Question

Convert \[\dfrac{7}{{12}}\] into a decimal.

Answer 1

Hint: In decimal form of a number the whole number is separated from the fractional part by a decimal point.

Complete step-by-step answer:
In the decimal form the whole number and the fractional part are separated by a decimal point. In our case the fraction is \[\dfrac{7}{{12}}\]. To express this in the decimal form divide \[7\] by \[12\]. When \[7\] is divided by \[12\] the quotient is \[0\]and the fractional part is \[\dfrac{7}{{12}}\]. Hence the whole number here is \[0\]and the fractional part is \[\dfrac{7}{{12}}\].
\[\therefore \] \[\dfrac{7}{{12}}\] \[ = \] \[0.583 = 0.58\]
In the above step we observe that the decimal form is recurring, i.e. the number \[3\] keeps on occurring after \[0.58\]. In this case we round off the number generally to two digits after the decimal point. Hence, rounding off \[0.583333\] to two digits after the decimal point we get
 \[\dfrac{7}{{12}}\] \[ = \] \[0.583 = 0.58\].

Additional information:
In some fractions if the denominator can be converted to \[100\], then convert the denominator to \[100\] by multiplying both the numerator and denominator with a suitable number instead of dividing the numerator with the denominator. This makes decimal conversion easier. For example for the fraction \[\dfrac{4}{{25}}\], the denominator \[25\] can easily be converted into \[100\] by multiplying it with \[4\]. Hence multiply both the numerator and the denominator by \[4\], and then convert it to a decimal:
\[\therefore \] \[\dfrac{4}{{25}}\] \[ = \] \[\dfrac{{4 \times 4}}{{25 \times 4}}\] \[ = \] \[\dfrac{{16}}{{100}}\] \[ = \] \[0.16\].

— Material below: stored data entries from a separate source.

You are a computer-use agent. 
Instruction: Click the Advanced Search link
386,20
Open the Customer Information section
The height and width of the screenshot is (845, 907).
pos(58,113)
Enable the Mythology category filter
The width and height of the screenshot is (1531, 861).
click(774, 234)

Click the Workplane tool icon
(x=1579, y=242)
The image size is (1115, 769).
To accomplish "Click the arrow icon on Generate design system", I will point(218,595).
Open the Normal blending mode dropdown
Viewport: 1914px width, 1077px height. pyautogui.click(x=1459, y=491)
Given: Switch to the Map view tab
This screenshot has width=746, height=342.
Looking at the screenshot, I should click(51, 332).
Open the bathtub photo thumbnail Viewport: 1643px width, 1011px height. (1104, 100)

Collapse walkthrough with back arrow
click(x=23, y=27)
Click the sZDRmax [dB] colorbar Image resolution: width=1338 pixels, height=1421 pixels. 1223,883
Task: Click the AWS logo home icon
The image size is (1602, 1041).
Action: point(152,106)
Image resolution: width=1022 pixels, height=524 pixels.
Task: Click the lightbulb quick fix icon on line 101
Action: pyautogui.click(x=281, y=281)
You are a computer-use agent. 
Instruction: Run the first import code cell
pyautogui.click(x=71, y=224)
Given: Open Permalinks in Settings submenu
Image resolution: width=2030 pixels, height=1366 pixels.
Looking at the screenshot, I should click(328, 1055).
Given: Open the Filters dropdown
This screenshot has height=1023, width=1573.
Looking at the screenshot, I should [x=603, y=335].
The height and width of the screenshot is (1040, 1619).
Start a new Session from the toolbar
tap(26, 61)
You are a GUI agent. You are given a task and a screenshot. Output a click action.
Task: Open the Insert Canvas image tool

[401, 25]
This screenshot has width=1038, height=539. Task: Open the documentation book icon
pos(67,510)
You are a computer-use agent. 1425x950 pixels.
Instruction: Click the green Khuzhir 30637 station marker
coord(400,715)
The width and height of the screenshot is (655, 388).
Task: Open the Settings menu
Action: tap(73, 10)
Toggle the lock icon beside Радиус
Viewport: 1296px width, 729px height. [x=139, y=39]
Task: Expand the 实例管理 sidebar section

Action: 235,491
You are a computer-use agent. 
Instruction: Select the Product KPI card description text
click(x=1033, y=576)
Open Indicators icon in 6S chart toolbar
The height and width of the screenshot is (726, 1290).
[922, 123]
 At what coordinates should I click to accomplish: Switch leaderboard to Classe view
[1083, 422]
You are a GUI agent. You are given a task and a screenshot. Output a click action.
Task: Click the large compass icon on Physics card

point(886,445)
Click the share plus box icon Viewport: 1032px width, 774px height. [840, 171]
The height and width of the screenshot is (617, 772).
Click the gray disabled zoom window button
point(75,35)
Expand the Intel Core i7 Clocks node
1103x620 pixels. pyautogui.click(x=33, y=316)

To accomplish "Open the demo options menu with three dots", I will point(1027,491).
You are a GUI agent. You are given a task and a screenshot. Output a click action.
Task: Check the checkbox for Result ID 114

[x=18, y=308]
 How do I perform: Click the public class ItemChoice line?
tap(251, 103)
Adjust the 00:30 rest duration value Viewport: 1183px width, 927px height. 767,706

Note: Rounding off means to make the number simpler by preserving the significant figures and converting the numbers after the decimal point to a certain degree of accuracy. For example in the above sum the number \[0.583333\] was rounded off to two digits after the decimal point. For this observe the third digit after the decimal point that is \[3\], since \[3\] is less than \[5\] therefore the previous digit that is \[8\] remains the same, hence the rounded off number is \[0.58\]. If in case the number was greater than or equal to \[5\] then the previous digit would have been rounded off to the next higher integer.